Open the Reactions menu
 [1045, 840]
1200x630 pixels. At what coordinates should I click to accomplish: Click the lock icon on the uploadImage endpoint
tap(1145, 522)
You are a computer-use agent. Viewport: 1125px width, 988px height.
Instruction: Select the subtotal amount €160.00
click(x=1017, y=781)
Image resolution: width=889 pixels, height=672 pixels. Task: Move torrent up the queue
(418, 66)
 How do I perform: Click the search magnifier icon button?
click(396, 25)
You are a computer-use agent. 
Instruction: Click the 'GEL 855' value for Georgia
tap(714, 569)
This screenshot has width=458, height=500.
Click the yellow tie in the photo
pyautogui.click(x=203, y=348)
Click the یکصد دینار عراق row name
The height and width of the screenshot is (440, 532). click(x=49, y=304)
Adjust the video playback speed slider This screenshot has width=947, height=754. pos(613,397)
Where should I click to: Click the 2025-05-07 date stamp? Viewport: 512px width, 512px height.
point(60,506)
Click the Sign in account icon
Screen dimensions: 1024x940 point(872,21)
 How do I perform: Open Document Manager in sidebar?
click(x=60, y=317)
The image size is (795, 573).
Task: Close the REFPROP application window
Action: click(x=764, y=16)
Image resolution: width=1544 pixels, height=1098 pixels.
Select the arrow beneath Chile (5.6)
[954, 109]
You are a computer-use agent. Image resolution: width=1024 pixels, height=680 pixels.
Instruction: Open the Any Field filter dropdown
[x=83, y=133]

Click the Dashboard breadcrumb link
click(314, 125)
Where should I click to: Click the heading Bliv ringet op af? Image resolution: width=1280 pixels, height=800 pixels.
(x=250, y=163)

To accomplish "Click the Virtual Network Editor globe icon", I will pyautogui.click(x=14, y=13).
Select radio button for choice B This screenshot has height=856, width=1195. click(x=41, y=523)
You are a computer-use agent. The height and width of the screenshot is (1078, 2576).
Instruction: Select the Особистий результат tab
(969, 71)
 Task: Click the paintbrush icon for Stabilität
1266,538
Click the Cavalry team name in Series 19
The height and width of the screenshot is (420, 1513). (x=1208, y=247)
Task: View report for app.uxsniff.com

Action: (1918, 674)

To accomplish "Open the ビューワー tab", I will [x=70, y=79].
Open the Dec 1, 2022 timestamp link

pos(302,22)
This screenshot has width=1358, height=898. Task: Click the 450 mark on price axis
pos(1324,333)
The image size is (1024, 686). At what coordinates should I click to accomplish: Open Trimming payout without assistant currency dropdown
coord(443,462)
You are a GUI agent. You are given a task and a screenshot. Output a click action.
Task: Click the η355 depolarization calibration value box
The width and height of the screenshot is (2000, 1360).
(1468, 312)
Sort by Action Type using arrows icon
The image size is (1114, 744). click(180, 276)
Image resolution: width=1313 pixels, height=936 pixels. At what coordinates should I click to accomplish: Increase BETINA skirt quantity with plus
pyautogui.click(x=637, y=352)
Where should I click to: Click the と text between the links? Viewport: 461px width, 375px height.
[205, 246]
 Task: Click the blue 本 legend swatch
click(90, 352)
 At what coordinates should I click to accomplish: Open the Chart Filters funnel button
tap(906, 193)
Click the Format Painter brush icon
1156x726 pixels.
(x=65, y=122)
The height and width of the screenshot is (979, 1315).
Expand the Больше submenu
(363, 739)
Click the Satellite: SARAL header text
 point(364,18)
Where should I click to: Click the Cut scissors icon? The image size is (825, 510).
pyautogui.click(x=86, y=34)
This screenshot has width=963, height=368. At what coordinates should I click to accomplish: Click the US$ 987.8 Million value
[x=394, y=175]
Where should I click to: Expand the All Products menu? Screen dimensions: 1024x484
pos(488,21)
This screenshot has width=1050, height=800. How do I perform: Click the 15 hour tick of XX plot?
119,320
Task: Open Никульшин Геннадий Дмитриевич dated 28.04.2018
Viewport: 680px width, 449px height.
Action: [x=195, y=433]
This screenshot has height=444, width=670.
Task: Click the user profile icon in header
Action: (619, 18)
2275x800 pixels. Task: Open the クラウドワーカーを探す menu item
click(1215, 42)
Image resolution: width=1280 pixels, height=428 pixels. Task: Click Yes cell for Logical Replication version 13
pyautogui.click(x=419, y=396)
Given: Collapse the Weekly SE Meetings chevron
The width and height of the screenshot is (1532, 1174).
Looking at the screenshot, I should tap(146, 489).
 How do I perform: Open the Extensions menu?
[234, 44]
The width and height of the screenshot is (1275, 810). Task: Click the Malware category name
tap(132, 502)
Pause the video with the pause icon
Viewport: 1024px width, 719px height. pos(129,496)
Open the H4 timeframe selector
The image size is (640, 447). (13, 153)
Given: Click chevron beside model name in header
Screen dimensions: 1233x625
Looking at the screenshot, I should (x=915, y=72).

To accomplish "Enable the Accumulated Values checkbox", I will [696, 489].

..............................

_Exercise goal_
Please show all lines from the entries that contain the word "will".

_Answer for this exercise_
To accomplish "Click the Virtual Network Editor globe icon", I will pyautogui.click(x=14, y=13).
To accomplish "Open the ビューワー tab", I will [x=70, y=79].
To accomplish "Enable the Accumulated Values checkbox", I will [696, 489].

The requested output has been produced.